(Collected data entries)
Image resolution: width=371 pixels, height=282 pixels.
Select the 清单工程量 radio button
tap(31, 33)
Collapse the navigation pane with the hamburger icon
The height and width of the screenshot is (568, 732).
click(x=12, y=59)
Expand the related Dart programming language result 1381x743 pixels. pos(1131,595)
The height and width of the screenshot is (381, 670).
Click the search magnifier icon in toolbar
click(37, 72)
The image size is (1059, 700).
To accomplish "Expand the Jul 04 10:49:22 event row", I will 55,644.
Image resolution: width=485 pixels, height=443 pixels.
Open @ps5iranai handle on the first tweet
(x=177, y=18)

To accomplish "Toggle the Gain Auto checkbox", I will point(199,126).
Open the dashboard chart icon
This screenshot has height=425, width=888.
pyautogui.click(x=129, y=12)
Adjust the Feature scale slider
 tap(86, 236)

◆ **What you are asked to do**
Find "The image size is (1059, 700)." in the records. Copy its line and every line after it, exactly, through the last one.

◆ **Answer to this task**
The image size is (1059, 700).
To accomplish "Expand the Jul 04 10:49:22 event row", I will 55,644.
Image resolution: width=485 pixels, height=443 pixels.
Open @ps5iranai handle on the first tweet
(x=177, y=18)

To accomplish "Toggle the Gain Auto checkbox", I will point(199,126).
Open the dashboard chart icon
This screenshot has height=425, width=888.
pyautogui.click(x=129, y=12)
Adjust the Feature scale slider
 tap(86, 236)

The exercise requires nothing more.